11 thoughts on “50 Mbps for $40, but in France”

  1. Try Sweden instead, sitting on 100Mbps for about $40/month. I guess there is a reason that Pirat Bay is so popular here (except for that fact that the site is Swedish of course, details ;).

  2. It is not easy to earn money on those price levels. I think there is only one or two which can do that on those price levels so the rest is probably just trying to be acquired or don’t know how much money they are losing until the end of the year.

  3. 50Mbps FTTH sounds great, until you realise that last mile access is not the bottleneck in a well populated broadband network, and the the advertised speeds are just theoretical maxima in any case.

    Come to Tokyo to see for yourself, “100Mbps FTTH” for as little as $30/mth, but you’ll be lucky to get real-world throughput of 30Mbps in the dead of the night to any server which isn’t located at the other end of the fiber, ie at your local exchange (and most servers aren’t).

    You’ll also find that the speed is nowhere near symmetric either.

  4. They are not losing a lot of money.

    Their biggest competitor (free.fr) make profit with a similar national offer (landline, ADSL 2+ 28Mbps max, unlimited calls to 49 country, HDTV, and a few other services like wifi VoIP using others customer’s dsl box) for 30 euros.
    Orange also make profit (they cost about 20% more).
    Neuf buy all other isp so they don’t win money yet.

    The 2 other big ISP also have their own fiber offer (free will have in 3 month). But for the moment it’s the beginning, just for a few streets. it will take 2 years to cover Paris.

    Yohay : which ISP ? i though max in israel was 3Mbps (with netvision), but this may had evolve.

  5. The last mile access is the bottleneck when it comes to leech torrent-files with a lot of seeders so 100Mbs is not a theoretical maxima in those cases. And besides, who needs 100Mbs for browsing the internet, it is only needed for sending huge files up or downlink.

  6. Just a few words of clarification: the Pau offer is out, the Paris offer (under the Neuf brand) is not.
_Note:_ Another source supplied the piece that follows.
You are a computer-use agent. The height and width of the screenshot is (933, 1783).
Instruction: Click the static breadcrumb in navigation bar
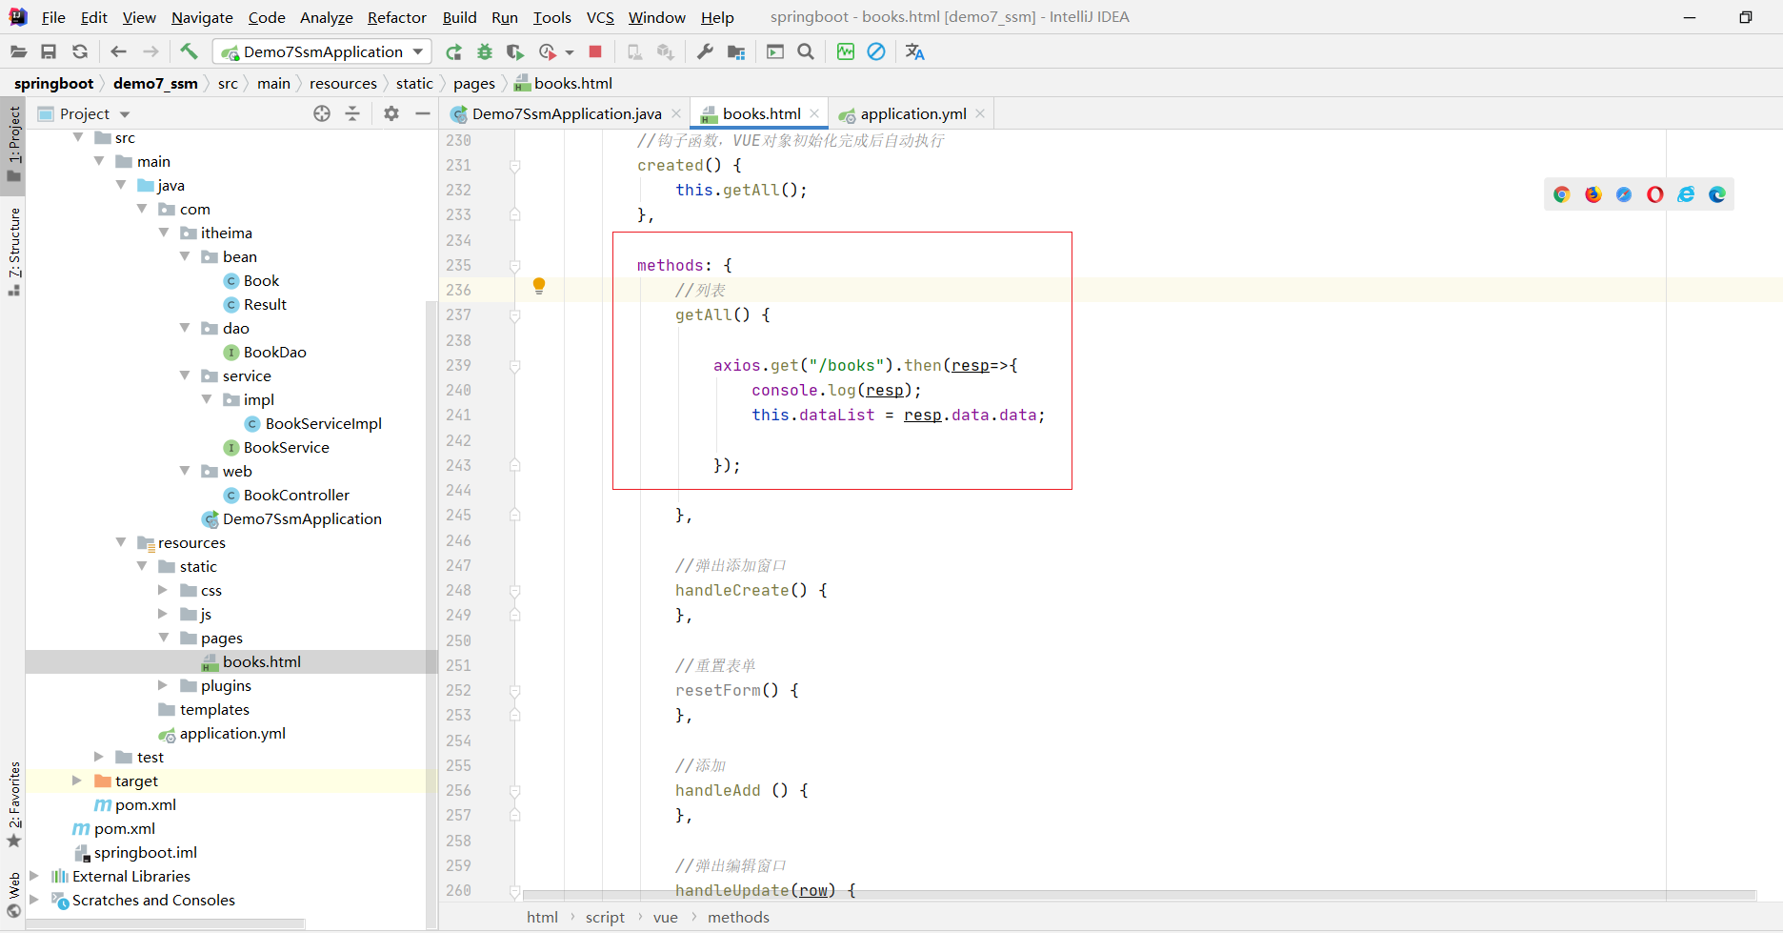(x=414, y=84)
That’s the announced price and bandwidth though.

    Most DSL in France is ADSL 2+ so we’re talking about trebling bandwidth for the average customer, not multiplying by ten either.
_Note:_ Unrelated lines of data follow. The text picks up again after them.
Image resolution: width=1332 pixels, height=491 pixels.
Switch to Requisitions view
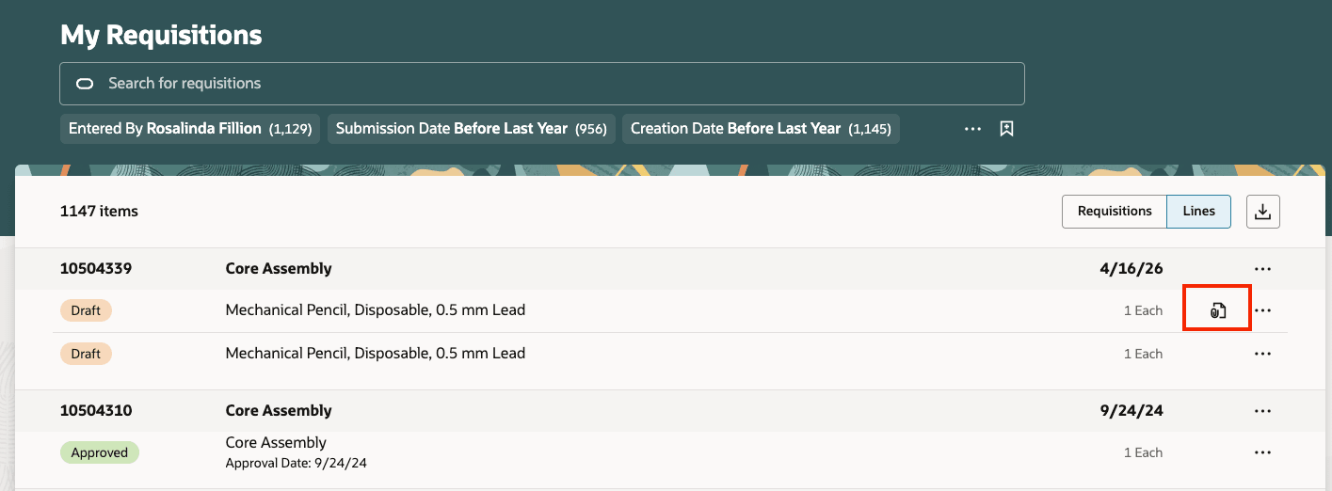point(1115,212)
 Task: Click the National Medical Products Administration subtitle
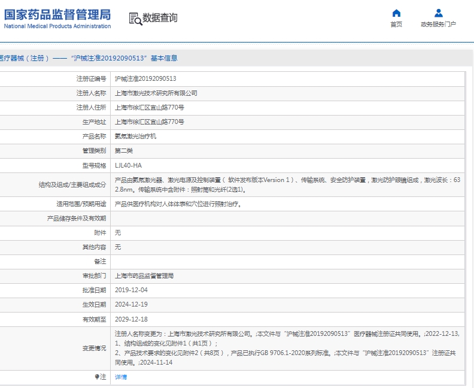click(57, 26)
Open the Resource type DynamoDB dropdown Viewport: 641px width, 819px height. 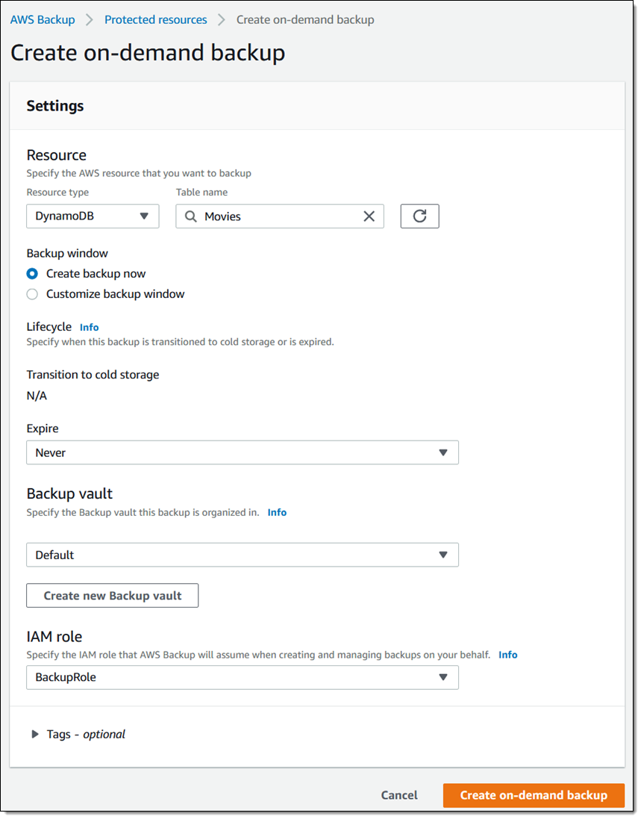[x=93, y=217]

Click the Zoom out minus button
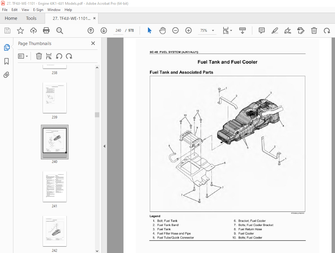pyautogui.click(x=176, y=31)
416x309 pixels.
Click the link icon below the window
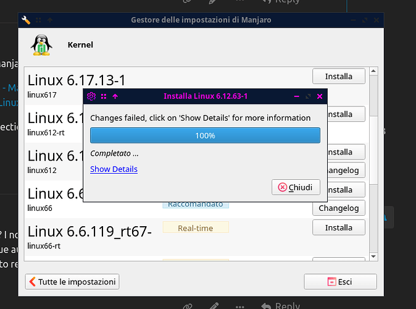188,305
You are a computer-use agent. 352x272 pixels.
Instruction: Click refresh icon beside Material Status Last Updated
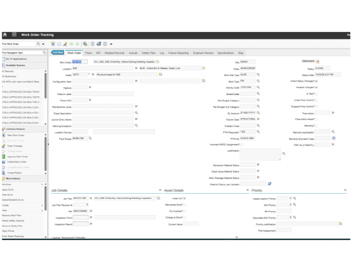(x=270, y=184)
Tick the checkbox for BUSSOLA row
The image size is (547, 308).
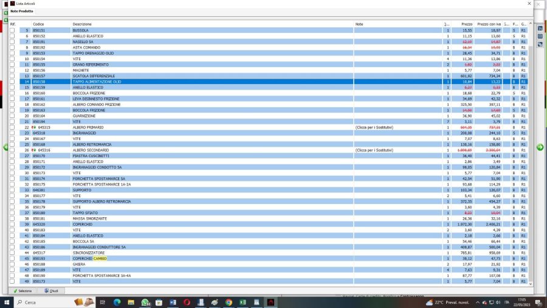click(x=12, y=30)
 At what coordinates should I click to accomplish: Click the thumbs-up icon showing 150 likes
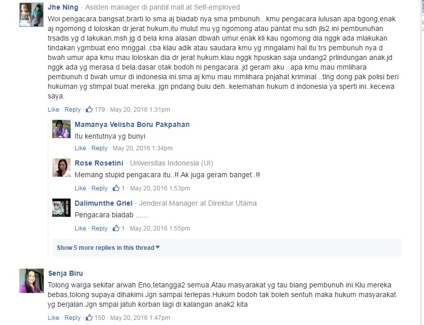point(89,317)
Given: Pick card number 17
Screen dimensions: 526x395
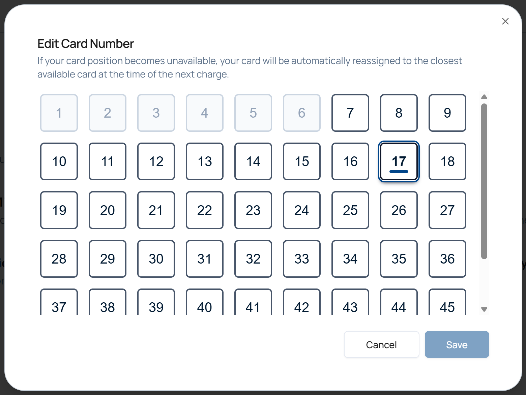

    Can anyone make significant money on that kind of revenue ? I have my doubts. I’ll have to study that more closely but a model released last year mentioned a 5 year breakeven on fiber with a 45 EUR/month ARPU and customer connection costs around 8-900 EUR.

    That implies that French operators need to do 15 EUR of extra ARPU besides the subscribtion fee, keeping in mind the basic service already includes free telephony to many destinations and about 50-60 free TV channels.

    It’s gonna be a tough market…

  7. Last year, ING Bank published an analysis of the Amsterdam FTTH project (Citynet), its impact on Dutch telco incumbent KPN and summaries of FTTH rollouts in Europe and the US. The report concludes that “GNA (the entity laying the fiber) is viable with a 40% subscriber take-up and while generating monthly wholesale revenue of €25 per connection, assuming that the fibre investment has a 30-year life span. We note that press reports have stated that CityNet expects to see subscriber take-up of around 50% with each customer spending around €50 per month, implying a monthly gross contribution of €25 per customer for BBned and the service providers. We conclude that GNA and the overall CityNet project can succeed, although there are start-up risks.”

    Go to the link below and download the full report:
    http://www.muniwireless.com/article/articleview/5078/1/21/

  8. Free.fr makes money yes, but they have another VATlevel than the other bbproviders in France. This is due to they are providing tv as well and then they can apply a “cultural VAT” on their services instead of the standard VAT which is applicable for the other providers. That is maybe why the others are 20% more expensive?